- _Data extract_:
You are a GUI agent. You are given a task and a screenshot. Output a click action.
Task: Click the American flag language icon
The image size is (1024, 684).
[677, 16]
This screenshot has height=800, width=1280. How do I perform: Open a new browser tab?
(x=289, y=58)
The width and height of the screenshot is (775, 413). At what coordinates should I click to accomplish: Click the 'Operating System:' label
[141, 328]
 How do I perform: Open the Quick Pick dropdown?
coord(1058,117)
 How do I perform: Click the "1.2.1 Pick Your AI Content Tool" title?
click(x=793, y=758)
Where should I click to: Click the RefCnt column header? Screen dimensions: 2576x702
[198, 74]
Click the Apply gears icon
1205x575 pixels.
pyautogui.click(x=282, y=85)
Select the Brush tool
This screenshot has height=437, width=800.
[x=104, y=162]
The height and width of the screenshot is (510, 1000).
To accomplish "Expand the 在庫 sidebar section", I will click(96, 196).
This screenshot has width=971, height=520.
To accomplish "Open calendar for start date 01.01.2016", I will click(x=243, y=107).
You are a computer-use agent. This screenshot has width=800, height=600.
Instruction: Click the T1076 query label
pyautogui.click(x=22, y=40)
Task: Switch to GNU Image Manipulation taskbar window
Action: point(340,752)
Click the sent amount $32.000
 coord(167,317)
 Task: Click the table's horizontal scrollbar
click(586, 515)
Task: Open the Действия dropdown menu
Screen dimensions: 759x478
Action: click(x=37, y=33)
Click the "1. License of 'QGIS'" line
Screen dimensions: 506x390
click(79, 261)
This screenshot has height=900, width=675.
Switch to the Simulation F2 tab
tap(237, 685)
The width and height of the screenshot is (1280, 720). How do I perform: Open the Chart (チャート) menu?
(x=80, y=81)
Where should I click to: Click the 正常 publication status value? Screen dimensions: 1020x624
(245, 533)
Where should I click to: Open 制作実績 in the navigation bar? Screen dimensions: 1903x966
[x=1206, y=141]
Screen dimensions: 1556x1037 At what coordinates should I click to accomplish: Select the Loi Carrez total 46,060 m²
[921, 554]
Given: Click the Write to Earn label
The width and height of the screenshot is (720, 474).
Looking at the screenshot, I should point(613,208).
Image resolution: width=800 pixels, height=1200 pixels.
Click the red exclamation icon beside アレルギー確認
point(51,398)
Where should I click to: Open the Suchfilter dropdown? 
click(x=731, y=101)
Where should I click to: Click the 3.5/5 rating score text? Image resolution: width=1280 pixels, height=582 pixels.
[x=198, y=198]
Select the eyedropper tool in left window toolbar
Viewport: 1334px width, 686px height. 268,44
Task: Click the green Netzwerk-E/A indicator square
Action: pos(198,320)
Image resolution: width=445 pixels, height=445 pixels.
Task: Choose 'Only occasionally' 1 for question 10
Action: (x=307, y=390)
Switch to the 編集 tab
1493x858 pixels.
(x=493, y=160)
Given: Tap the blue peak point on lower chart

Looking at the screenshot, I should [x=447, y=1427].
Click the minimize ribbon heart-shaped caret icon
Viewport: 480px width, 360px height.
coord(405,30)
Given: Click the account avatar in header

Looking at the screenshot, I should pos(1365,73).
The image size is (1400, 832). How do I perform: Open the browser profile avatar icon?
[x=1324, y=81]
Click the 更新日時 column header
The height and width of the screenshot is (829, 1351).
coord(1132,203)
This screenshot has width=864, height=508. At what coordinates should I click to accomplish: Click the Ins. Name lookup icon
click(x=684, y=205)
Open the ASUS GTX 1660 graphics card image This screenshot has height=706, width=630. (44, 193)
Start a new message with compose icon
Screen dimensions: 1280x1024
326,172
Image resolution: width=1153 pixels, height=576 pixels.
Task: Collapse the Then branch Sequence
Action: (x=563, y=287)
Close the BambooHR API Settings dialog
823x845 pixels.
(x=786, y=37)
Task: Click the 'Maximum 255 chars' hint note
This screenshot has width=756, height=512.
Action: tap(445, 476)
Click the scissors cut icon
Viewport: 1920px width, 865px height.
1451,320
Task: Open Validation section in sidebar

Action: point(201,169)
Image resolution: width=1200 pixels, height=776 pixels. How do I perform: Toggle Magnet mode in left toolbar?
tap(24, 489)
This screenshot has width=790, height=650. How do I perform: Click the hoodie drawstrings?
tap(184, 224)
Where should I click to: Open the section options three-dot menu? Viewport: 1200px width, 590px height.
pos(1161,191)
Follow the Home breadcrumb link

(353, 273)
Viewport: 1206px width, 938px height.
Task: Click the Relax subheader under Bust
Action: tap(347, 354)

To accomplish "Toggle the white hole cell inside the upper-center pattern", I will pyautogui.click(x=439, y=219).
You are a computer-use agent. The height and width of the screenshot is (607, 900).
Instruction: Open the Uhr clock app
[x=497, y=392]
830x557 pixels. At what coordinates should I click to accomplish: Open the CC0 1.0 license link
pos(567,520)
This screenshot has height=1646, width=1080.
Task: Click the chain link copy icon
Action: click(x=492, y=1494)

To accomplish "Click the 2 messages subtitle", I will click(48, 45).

- _Activity_: Whatever appears in the material must be set down again, word for word.

- _Answer section_:
You are a GUI agent. You are given a task and a screenshot. Output a click action.
Task: Click the American flag language icon
The image size is (1024, 684).
[677, 16]
This screenshot has height=800, width=1280. How do I perform: Open a new browser tab?
(x=289, y=58)
The width and height of the screenshot is (775, 413). At what coordinates should I click to accomplish: Click the 'Operating System:' label
[141, 328]
 How do I perform: Open the Quick Pick dropdown?
coord(1058,117)
 How do I perform: Click the "1.2.1 Pick Your AI Content Tool" title?
click(x=793, y=758)
Where should I click to: Click the RefCnt column header? Screen dimensions: 2576x702
[198, 74]
Click the Apply gears icon
1205x575 pixels.
pyautogui.click(x=282, y=85)
Select the Brush tool
This screenshot has height=437, width=800.
[x=104, y=162]
The height and width of the screenshot is (510, 1000).
To accomplish "Expand the 在庫 sidebar section", I will click(96, 196).
This screenshot has width=971, height=520.
To accomplish "Open calendar for start date 01.01.2016", I will click(x=243, y=107).
You are a computer-use agent. This screenshot has width=800, height=600.
Instruction: Click the T1076 query label
pyautogui.click(x=22, y=40)
Task: Switch to GNU Image Manipulation taskbar window
Action: point(340,752)
Click the sent amount $32.000
 coord(167,317)
 Task: Click the table's horizontal scrollbar
click(586, 515)
Task: Open the Действия dropdown menu
Screen dimensions: 759x478
Action: click(x=37, y=33)
Click the "1. License of 'QGIS'" line
Screen dimensions: 506x390
click(79, 261)
This screenshot has height=900, width=675.
Switch to the Simulation F2 tab
tap(237, 685)
The width and height of the screenshot is (1280, 720). How do I perform: Open the Chart (チャート) menu?
(x=80, y=81)
Where should I click to: Click the 正常 publication status value? Screen dimensions: 1020x624
(245, 533)
Where should I click to: Open 制作実績 in the navigation bar? Screen dimensions: 1903x966
[x=1206, y=141]
Screen dimensions: 1556x1037 At what coordinates should I click to accomplish: Select the Loi Carrez total 46,060 m²
[921, 554]
Given: Click the Write to Earn label
The width and height of the screenshot is (720, 474).
Looking at the screenshot, I should point(613,208).
Image resolution: width=800 pixels, height=1200 pixels.
Click the red exclamation icon beside アレルギー確認
point(51,398)
Where should I click to: Open the Suchfilter dropdown? 
click(x=731, y=101)
Where should I click to: Click the 3.5/5 rating score text? Image resolution: width=1280 pixels, height=582 pixels.
[x=198, y=198]
Select the eyedropper tool in left window toolbar
Viewport: 1334px width, 686px height. 268,44
Task: Click the green Netzwerk-E/A indicator square
Action: pos(198,320)
Image resolution: width=445 pixels, height=445 pixels.
Task: Choose 'Only occasionally' 1 for question 10
Action: (x=307, y=390)
Switch to the 編集 tab
1493x858 pixels.
(x=493, y=160)
Given: Tap the blue peak point on lower chart

Looking at the screenshot, I should [x=447, y=1427].
Click the minimize ribbon heart-shaped caret icon
Viewport: 480px width, 360px height.
coord(405,30)
Given: Click the account avatar in header

Looking at the screenshot, I should pos(1365,73).
The image size is (1400, 832). How do I perform: Open the browser profile avatar icon?
[x=1324, y=81]
Click the 更新日時 column header
The height and width of the screenshot is (829, 1351).
coord(1132,203)
This screenshot has width=864, height=508. At what coordinates should I click to accomplish: Click the Ins. Name lookup icon
click(x=684, y=205)
Open the ASUS GTX 1660 graphics card image This screenshot has height=706, width=630. (44, 193)
Start a new message with compose icon
Screen dimensions: 1280x1024
326,172
Image resolution: width=1153 pixels, height=576 pixels.
Task: Collapse the Then branch Sequence
Action: (x=563, y=287)
Close the BambooHR API Settings dialog
823x845 pixels.
(x=786, y=37)
Task: Click the 'Maximum 255 chars' hint note
This screenshot has width=756, height=512.
Action: tap(445, 476)
Click the scissors cut icon
Viewport: 1920px width, 865px height.
1451,320
Task: Open Validation section in sidebar

Action: point(201,169)
Image resolution: width=1200 pixels, height=776 pixels. How do I perform: Toggle Magnet mode in left toolbar?
tap(24, 489)
This screenshot has width=790, height=650. How do I perform: Click the hoodie drawstrings?
tap(184, 224)
Where should I click to: Open the section options three-dot menu? Viewport: 1200px width, 590px height.
pos(1161,191)
Follow the Home breadcrumb link

(353, 273)
Viewport: 1206px width, 938px height.
Task: Click the Relax subheader under Bust
Action: tap(347, 354)

To accomplish "Toggle the white hole cell inside the upper-center pattern", I will pyautogui.click(x=439, y=219).
You are a computer-use agent. The height and width of the screenshot is (607, 900).
Instruction: Open the Uhr clock app
[x=497, y=392]
830x557 pixels. At what coordinates should I click to accomplish: Open the CC0 1.0 license link
pos(567,520)
This screenshot has height=1646, width=1080.
Task: Click the chain link copy icon
Action: click(x=492, y=1494)

To accomplish "Click the 2 messages subtitle", I will click(48, 45).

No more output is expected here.